Quite likely. I would look at the traceplot of tau_0. You could also parameterize it as tau_0_raw and then make tau_0 = tau_0_raw * 1e-3, and put the prior on tau_0_raw ~ double_exponential(1). But I don’t see why you are using the double exponential when tau_0 is constrained to be greater than 0. Why not just use the Laplace distribution?

Also, I see you are at Stanford, some colleagues and I organize a Stan User group there. I’ll send you the details.


#5

Just tried adding ordering constraints for tau_0 and tau_1 (stan code below) and it helps the Neff parameters. But it still seems hard to learn L_g, L_b, and tau_0. Here is the trace plot.
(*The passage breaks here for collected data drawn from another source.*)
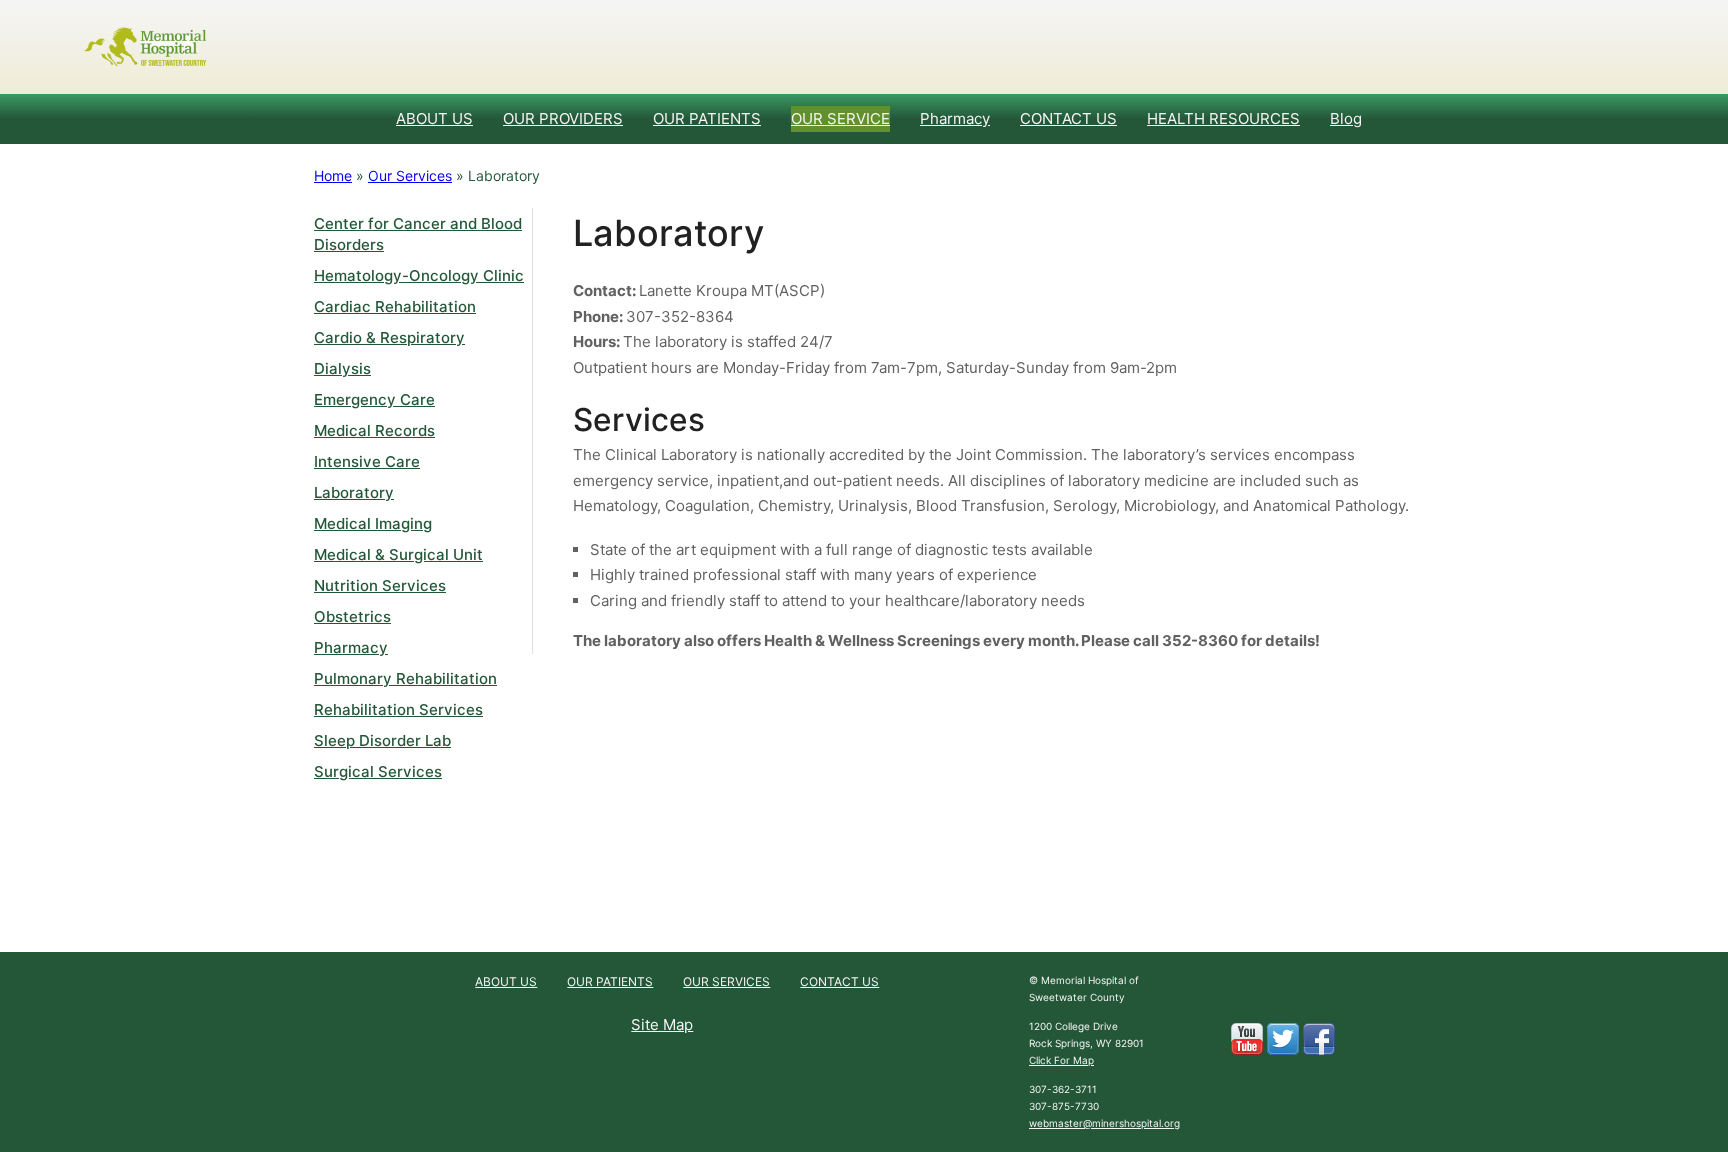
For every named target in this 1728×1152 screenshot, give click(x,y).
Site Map (662, 1024)
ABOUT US (434, 118)
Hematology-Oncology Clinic (419, 275)
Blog (1346, 118)
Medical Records (374, 430)
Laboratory (354, 492)
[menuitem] (434, 119)
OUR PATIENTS (707, 118)
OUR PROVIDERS (563, 118)
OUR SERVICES (726, 981)
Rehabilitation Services (398, 709)
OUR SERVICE (840, 118)
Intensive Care (367, 461)
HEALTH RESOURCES (1223, 118)
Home (333, 175)
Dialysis (342, 368)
Another problem is that when I ran the updated model on the larger datasets, posterior mean of tau_0 and tau_1 are on the order of 2 and 5 (instead of 1e-3 and 1e-1 on downsampling of the original dataset, which is also the prior knowledge), and the generated quantity gamma (probability of being in the mixture component) are mostly -nan for the larger dataset. Does it mean that there is underflowing occurring somewhere? I tried setting the prior on tau_1 to have smaller scale, like cauchy(0, 0.2), but it only slightly decrease the posterior mean for tau_0 and tau_1. Is there anyway to shrink the estimate of the two parameters?

data {
    int<lower=0> N;                 // number of loci
    int<lower=1> M;                 // number of phenotypes
    matrix[N, M] B;                 // observed effect sizes
    matrix[N, M] SE;                // standard errors
    int<lower=1> K;                 // number of mixture components
}

transformed data{
    vector[M] zeros;
    vector[K] ones;
    vector[M] SE_vec[N];

    zeros = rep_vector(0, M);
    ones = rep_vector(1, K);
    for (n in 1:N) {
        SE_vec[n] = to_vector(SE[n]);
    }
}

parameters {
    real<lower=0.5, upper=1> pi;      // mixing proportions
    cholesky_factor_corr[M] L_e;     // cholesky factor of correlation of errors
    cholesky_factor_corr[M] L_b;     // cholesky factor of correlation of bias
    cholesky_factor_corr[M] L_g;     // cholesky factor of correlation of effect
    vector[M] beta_vec[N];               // true effects
    positive_ordered[K] taus[M];      // tau_0 < tau_1
}

transformed parameters{
    matrix[M, M] Sigmas[K];
    simplex[K] pi_vec;
    vector<lower=0>[M] tau_0;
    vector<lower=0>[M] tau_1;

    for (m in 1:M) {
        tau_0[m] = taus[m,1];
        tau_1[m] = taus[m,2];
    }
    pi_vec[1] = pi;
    pi_vec[2] = 1 - pi;
    Sigmas[1] = diag_pre_multiply(tau_0, L_b);
    Sigmas[2] = diag_pre_multiply(tau_1, L_g);
}

model {    
    real betaloglik[K];          
    real betahatloglik;

    for (m in 1:M) {
        taus[m,1] ~ exponential(1e3);
        taus[m,2] ~ cauchy(0, 2.5);
    }
    L_e ~ lkj_corr_cholesky(2.0);
    L_b ~ lkj_corr_cholesky(2.0);
    L_g ~ lkj_corr_cholesky(2.0);
    pi ~ beta(1, 1);

    for (n in 1:N) {
        for (k in 1:K) {
            betaloglik[k] = log(pi_vec[k]) + multi_normal_cholesky_lpdf(B[n] | beta_vec[n], diag_pre_multiply(SE_vec[n], L_e)) + multi_normal_cholesky_lpdf(beta_vec[n] | zeros, Sigmas[k]);
        }
        target += log_sum_exp(betaloglik);
    }
}

generated quantities {
    matrix[M,M] cor_e;
    matrix[M,M] cor_b;
    matrix[M,M] cor_g;
    matrix[N,K] gamma;

    cor_e = multiply_lower_tri_self_transpose(L_e);
    cor_b = multiply_lower_tri_self_transpose(L_b);
    cor_g = multiply_lower_tri_self_transpose(L_g);

    for (n in 1:N) {
        row_vector[K] gamma_unnormalized;
        for (k in 1:K) {
            gamma_unnormalized[k] = pi_vec[k] * exp(multi_normal_cholesky_lpdf(B[n] | beta_vec[n], diag_pre_multiply(SE_vec[n], L_e)) + multi_normal_cholesky_lpdf(beta_vec[n] | zeros, Sigmas[k]));
        }
        gamma[n] = gamma_unnormalized/sum(gamma_unnormalized);
    }
}

#6

you wrote taus[m,1] ~ exponential(1e3); rather than taus[m,1] ~ exponential(1e-3); which I suspect is why your tau values are so large. Try doing the tau_raw trick I mentioned earlier. This should help with stability.